Thursday, January 29, 2015

A turn on the Table

Every time there is a turn on the table
I always find a way to turn with it
Or make it turn back in my own favour
But now, am I bold enough to play along
I have seen the tables turn several times
And all those times I have the leap
That great walk of Faith, in my life of Fate
I have been told that I need a revolution
But could this be the revolution I desperately need
While there is still life in me now, I cry
For the pictures I see, are nothing to speak off
I wish I had where I could run unto for help
It doesn’t rain, it pours so I have been told and;
I am a living witness to the pouring down of my soul
I wish I know where to turn my lonely heart to
For all my path is blocked except this one way
That fate has offered unto my wearied dying soul
Everyone has rejected I, for without cause and reasons
They tirelessly wait for my own self-destruction
Soon bound to be a reality for all to see me fall
That my weary and lonely soul crashes without a hope
Can I ever rise up to take what is mine?
That question I ask; as what would I call mine
Does the word really exist in my own state?

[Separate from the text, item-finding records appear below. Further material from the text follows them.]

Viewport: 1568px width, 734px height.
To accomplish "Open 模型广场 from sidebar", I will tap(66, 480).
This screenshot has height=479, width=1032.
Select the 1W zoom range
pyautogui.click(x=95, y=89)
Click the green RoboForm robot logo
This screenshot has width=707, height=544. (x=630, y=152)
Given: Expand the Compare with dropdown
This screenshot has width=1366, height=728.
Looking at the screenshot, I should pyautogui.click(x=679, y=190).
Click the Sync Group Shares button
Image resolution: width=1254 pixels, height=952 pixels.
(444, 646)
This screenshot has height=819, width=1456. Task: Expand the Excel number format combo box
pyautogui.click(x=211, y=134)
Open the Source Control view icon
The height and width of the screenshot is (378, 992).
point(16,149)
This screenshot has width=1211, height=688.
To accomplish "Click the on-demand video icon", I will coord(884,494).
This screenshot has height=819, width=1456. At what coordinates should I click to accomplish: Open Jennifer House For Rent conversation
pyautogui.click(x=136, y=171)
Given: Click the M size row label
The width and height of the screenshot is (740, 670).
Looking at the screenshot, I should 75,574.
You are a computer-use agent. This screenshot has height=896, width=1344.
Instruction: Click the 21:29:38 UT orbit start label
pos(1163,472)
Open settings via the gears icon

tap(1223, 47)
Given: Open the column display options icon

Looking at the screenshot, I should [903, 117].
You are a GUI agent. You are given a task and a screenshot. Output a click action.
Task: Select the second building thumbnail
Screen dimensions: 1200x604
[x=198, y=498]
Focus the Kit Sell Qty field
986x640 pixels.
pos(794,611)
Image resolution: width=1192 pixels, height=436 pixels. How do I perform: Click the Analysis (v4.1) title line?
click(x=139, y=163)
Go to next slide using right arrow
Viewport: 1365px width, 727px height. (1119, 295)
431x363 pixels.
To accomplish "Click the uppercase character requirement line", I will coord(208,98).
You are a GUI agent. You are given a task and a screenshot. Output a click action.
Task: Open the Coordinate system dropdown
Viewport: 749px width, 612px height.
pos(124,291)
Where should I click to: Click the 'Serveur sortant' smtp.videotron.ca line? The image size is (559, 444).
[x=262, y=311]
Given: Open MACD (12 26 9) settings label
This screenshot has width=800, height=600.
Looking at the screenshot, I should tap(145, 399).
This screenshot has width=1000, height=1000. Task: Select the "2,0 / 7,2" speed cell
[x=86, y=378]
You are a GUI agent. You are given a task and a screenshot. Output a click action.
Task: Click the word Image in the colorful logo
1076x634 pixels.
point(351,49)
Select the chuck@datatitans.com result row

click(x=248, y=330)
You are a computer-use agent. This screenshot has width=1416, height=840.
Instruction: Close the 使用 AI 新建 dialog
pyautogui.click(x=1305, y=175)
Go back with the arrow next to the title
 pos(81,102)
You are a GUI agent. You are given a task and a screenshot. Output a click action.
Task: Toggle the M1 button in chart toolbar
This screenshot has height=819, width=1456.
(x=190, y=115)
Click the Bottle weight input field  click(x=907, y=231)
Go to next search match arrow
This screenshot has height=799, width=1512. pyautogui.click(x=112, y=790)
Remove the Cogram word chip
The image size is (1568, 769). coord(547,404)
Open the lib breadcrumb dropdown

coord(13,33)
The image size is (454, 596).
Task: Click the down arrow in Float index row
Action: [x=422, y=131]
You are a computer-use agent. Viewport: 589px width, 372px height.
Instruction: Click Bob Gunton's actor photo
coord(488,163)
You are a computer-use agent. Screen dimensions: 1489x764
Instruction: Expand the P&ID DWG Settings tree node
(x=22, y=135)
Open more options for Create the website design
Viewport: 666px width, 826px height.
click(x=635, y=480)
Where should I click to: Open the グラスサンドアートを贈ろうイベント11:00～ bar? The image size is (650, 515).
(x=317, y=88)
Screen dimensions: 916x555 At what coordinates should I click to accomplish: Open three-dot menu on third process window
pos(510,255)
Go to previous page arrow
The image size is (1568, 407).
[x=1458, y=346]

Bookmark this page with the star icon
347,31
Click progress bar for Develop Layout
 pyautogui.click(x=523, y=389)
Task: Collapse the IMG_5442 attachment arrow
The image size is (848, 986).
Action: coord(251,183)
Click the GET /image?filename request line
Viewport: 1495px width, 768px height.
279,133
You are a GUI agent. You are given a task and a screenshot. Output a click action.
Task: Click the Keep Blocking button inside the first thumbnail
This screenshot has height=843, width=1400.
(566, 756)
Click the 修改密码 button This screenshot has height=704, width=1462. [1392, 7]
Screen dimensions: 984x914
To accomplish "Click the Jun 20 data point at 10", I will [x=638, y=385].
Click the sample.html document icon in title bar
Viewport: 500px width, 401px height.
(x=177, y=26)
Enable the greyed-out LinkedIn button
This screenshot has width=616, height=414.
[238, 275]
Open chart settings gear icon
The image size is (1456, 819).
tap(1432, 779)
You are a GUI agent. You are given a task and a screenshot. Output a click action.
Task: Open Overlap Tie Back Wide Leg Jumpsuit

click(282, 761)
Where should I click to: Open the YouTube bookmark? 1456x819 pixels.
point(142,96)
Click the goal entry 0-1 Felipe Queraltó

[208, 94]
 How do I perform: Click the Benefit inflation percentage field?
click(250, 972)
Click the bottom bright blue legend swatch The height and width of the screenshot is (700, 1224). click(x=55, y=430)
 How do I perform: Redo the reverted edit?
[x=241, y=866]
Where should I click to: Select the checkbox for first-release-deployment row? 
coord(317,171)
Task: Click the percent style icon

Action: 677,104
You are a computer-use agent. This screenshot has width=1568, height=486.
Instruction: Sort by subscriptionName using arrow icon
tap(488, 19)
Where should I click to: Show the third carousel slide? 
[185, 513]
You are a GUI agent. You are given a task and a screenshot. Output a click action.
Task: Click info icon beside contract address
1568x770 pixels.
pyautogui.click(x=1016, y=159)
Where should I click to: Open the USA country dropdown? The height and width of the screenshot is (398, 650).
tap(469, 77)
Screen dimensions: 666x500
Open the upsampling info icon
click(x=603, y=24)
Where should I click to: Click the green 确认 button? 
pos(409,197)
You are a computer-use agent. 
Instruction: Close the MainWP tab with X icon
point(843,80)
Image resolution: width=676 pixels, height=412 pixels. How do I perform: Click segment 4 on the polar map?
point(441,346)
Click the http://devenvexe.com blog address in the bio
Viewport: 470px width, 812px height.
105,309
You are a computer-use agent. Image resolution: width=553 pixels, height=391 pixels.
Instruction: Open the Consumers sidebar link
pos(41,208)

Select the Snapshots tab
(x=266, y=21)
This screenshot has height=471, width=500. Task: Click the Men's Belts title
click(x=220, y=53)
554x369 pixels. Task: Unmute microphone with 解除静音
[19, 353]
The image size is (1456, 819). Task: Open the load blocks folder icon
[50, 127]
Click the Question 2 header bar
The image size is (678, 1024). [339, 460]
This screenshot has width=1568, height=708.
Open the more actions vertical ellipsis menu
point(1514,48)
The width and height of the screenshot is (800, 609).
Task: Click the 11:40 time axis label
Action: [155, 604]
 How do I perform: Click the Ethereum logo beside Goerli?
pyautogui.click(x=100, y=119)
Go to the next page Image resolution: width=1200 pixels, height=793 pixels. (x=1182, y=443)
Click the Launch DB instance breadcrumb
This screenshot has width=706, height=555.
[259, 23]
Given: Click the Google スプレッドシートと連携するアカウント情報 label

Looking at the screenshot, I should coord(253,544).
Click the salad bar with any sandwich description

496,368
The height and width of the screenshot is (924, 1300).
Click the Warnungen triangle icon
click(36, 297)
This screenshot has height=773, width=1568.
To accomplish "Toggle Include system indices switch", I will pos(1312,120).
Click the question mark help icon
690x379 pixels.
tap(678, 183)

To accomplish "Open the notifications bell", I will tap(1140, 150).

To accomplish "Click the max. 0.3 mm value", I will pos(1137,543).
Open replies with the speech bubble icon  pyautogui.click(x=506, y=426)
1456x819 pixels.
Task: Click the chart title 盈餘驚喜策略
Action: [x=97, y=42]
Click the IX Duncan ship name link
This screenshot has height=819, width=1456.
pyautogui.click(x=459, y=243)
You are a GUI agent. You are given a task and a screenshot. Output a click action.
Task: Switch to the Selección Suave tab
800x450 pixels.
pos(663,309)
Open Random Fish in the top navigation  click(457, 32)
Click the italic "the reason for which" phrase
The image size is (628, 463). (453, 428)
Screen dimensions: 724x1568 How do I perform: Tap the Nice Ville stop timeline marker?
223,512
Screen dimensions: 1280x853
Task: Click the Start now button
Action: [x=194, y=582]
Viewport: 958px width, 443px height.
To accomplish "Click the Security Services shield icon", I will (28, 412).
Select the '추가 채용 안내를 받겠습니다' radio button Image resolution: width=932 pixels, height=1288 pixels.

For I can’t see anything that has my name on it
When I raise up my head to look beyond my horizon
All I see are the blurred shapes that makes no sense
Like a man sinking and seeing the sun through the waters
Knowing exactly that he can’t rise up to get air
No matter how much he battles that the sun is his
Deep down he knows he is doomed for the Ocean floor
And where he goes there is no form of promotion
It’s a bad, bad card that fate has dealt to him
He can never rise up to that which is His.